While the recurrence rate is the key measure of a successful outcome, patient reported endpoints are also important, including function and quality of life [36]. Surgical repair for RP also aims to improve anorectal function. We observed low median values for the Wexner and ODS scores. These findings correlate with the literature on LVR without posterior rectal mobilization, showing a mean decrease of 45% in faecal incontinence and a mean decrease of 40% in constipation [37]. We observed no new-onset constipation in our study. Consten et al. only noted new-onset constipation in 22 (2.4%) patients [30]. A systematic review on functional outcomes of different rectopexy techniques reported new-onset constipation in 5.5% to 10.5% cases for LVR without posterior rectal mobilization [37]. Mäkelä-Kaikkonen et al. studied the long-term functional results in a multicentre cohort of 330 patients operated on for external or internal rectal prolapse with a median follow-up of 44 months and demonstrated that subjective symptom relief was experienced by 86% of patients with external rectal prolapse [40]. In a recent systematic review and meta-analysis, Emile et al. found that the weighted mean rates of improvement in faecal incontinence and constipation after LVR were 79.3% and 71%, respectively [41]. We found in our study that patients with recurrent RP had a worse functional result than those without recurrence. Nevertheless, the patients with recurrence were overall satisfied with their care and presented similar quality of life scores. Singh et al. analysed the patients’ perception of their long-term outcome after LVR for various indications and reported that overall 63% of patients were satisfied with the outcome and 76% would recommend this procedure to others with similar symptoms [42]. For RP, we also found that the majority of patients having had a LVR in our institution would undergo the operation again and would recommend it to family and friends, even in the case of recurrence.
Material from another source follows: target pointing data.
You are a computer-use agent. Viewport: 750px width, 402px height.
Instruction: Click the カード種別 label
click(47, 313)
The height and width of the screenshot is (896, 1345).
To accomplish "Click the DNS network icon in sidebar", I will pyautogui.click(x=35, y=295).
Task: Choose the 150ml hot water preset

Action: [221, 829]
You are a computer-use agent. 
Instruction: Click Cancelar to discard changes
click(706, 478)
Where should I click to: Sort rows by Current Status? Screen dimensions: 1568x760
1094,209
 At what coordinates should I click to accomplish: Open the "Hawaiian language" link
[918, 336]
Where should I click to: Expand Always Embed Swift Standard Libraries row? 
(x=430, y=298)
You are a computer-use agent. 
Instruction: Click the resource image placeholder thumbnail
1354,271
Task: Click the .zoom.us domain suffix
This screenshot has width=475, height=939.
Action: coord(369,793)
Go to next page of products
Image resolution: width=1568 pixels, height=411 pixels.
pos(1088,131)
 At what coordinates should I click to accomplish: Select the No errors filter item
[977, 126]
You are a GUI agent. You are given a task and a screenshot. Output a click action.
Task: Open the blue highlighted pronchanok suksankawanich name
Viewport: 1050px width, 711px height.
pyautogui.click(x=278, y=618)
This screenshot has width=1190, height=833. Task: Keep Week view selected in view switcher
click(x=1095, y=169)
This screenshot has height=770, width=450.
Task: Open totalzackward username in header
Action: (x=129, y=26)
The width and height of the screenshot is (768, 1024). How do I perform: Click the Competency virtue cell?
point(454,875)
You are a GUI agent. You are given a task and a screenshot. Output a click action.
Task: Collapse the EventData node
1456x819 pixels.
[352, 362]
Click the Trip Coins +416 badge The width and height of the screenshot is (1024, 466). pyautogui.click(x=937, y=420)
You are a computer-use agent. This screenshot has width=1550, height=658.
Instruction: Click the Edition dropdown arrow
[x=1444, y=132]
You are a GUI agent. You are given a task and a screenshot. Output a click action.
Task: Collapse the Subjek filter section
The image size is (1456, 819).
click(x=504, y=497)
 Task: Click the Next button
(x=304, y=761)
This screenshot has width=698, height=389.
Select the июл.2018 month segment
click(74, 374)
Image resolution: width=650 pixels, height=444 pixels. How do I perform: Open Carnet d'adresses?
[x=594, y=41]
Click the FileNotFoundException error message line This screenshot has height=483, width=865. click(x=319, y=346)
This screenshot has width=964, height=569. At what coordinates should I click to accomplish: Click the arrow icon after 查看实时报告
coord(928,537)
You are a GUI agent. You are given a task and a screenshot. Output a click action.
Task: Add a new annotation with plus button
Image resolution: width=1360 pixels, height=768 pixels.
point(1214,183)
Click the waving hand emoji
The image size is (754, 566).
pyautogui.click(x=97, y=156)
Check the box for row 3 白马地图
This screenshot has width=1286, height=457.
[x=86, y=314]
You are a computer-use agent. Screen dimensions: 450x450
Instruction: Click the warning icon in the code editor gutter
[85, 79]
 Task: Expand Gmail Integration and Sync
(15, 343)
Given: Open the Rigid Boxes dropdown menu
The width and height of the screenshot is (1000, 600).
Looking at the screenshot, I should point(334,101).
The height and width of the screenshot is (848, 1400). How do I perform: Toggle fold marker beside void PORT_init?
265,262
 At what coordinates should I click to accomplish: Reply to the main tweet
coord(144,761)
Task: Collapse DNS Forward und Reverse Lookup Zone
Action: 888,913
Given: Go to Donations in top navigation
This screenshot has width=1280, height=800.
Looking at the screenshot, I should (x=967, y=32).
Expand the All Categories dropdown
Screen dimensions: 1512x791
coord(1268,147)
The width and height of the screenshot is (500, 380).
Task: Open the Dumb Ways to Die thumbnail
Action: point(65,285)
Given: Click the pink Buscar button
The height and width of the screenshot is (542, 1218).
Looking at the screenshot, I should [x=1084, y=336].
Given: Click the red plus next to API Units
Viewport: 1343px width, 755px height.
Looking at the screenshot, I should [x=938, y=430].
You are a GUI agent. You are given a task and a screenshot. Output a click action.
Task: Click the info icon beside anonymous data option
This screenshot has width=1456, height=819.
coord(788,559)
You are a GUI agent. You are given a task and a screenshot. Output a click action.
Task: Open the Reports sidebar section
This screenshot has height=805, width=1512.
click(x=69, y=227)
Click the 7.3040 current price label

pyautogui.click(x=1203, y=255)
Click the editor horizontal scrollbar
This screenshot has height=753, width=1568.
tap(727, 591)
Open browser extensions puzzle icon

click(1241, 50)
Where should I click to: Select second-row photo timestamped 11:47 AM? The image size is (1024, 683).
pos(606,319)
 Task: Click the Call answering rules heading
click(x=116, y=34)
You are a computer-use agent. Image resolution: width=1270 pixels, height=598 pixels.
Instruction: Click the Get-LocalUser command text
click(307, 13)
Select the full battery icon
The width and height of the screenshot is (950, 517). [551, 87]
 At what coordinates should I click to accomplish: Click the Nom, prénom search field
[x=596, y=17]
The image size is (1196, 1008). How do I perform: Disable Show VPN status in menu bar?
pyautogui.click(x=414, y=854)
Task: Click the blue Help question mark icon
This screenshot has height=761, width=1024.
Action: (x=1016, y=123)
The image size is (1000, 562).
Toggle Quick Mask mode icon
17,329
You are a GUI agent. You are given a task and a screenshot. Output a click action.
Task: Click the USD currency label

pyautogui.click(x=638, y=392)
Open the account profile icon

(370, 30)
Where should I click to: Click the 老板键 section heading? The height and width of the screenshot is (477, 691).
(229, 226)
The principal limitation of this study is its retrospective character; nevertheless, very few events like complications and recurrence were missed by the analysis. Although the Kaplan-Meier method yields appropriate estimates for recurrence at various points in time, underestimation remains possible. A second limitation is the very long follow-up of the study, with the first patients having been operated on > 25 years ago. Many patients died or were lost to follow-up by the time of the analysis in 2020 and later, and this could have introduced a bias. The third major limitation is the absence of baseline functional evaluations of anal incontinence, constipation, obstructed defaecation and baseline quality of life. Some validated scores or questionnaires were not available at the beginning of the study period. These limitations should be considered in the interpretation of the long-term outcome and underline the necessity for the better functional and global evaluation of benign disorders such as RP.

Conclusion

LVR for RP is a safe and efficient technique with sustainable long-term results that shows long-term efficacy at > 10 years after the operation.